Although Ji didn't hear Ryssdal's programs, she agreed that many Chinese women are rising through the ranks of the rapidly expanding economy.

She is an example of the new generation of Chinese business leaders. She earned her master's in business administration from the International School of Management in Paris and has worked in advertising and editorial executive posts at China Information World. She also was executive vice president of the Hanzhong Printing Ltd.

Ryssdal also noted that it will be important to learn other languages and customs and to know there are different ways of viewing the world.

Ji agreed and pointed out how she is learning Western manners.

When Ji first came to Avnet, she said she wanted to hold the door for Jan Jurcy, vice president of public relations, because Jurcy was older and a superior, but Jurcy wanted to hold the door for Ji because she was a guest.

"We were running for the door all the time at the beginning," Ji said, laughing.
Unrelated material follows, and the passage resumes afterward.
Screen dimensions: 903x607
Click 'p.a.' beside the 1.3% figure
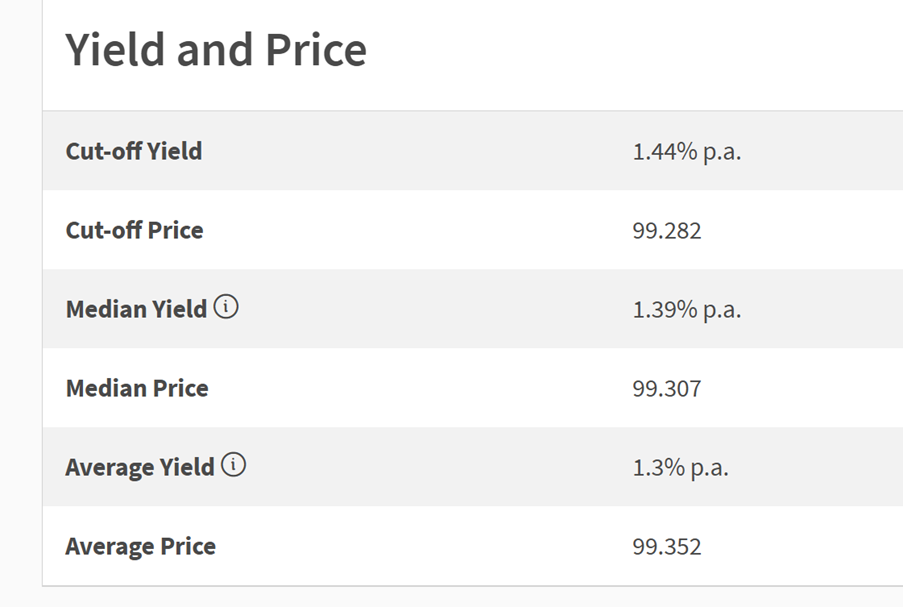pyautogui.click(x=710, y=469)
Avnet, which has 2,200 of its 11,000 employees in Phoenix and ranks 58th on The Arizona Republic's list of 100 largest employers, entered China in 2000 when it bought a China-based distribution company with 20 offices and a number of warehouses in China.
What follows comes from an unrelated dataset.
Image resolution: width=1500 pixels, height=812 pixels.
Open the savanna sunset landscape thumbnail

"Today, Avnet's revenue generated from business in China is about $1.5 billion of the company's $14 billion annually," Jurcy said. "The reason our company has expanded globally is so we can serve our customers and suppliers who manufacture in lower cost regions."

The ChinaECNet Web site was created with Justine's uncle.

"Her uncle is highly placed in the Chinese government and several years ago was involved in helping Avnet establish the e-commerce Web site for Chinese electrical engineers responsible for designing electronic products and ordering parts used to build them," Jurcy said.

In exchange, the uncle, an officer in the Ministry of Information Industry, requested that Ji spend a few months with Avnet and become an active member of communications and marketing activities for the Phoenix company.

"She was to be in our executive training classes so she can be educated in Western practices," Jurcy said.

Cultural differences between East and West can be subtle and misinterpreted.

"If someone says something to me in a business meeting, I might just keep quiet and think to myself that I agree or disagree," Ji said.

But Ryssdal had a different take. He said that the Chinese are too frightened to speak up when they disagree. "It's difficult to elicit true personal opinions where there is personal risk," he said.

Ryssdal said China is changing from the top down, but business leaders should be aware that there still were 70,000 incidents of civil unrest in 2005. He said the neighborhood where he lived as a diplomat and the vegetable stand had been was erased by the government to make room for a five-star hotel.

The residents were moved 18 miles outside Beijing.

"The only constant in China today is change," he said of the country he calls "the wild, wild East."

"Businesses who want to get into China must keep in advance of the rapid change."

During Ryssdal's visit to Arizona, the Marketplace show, which airs at 6 p.m. on KJZZ-FM (91.5), was produced from the Tempe studio of Rio Salado Community College.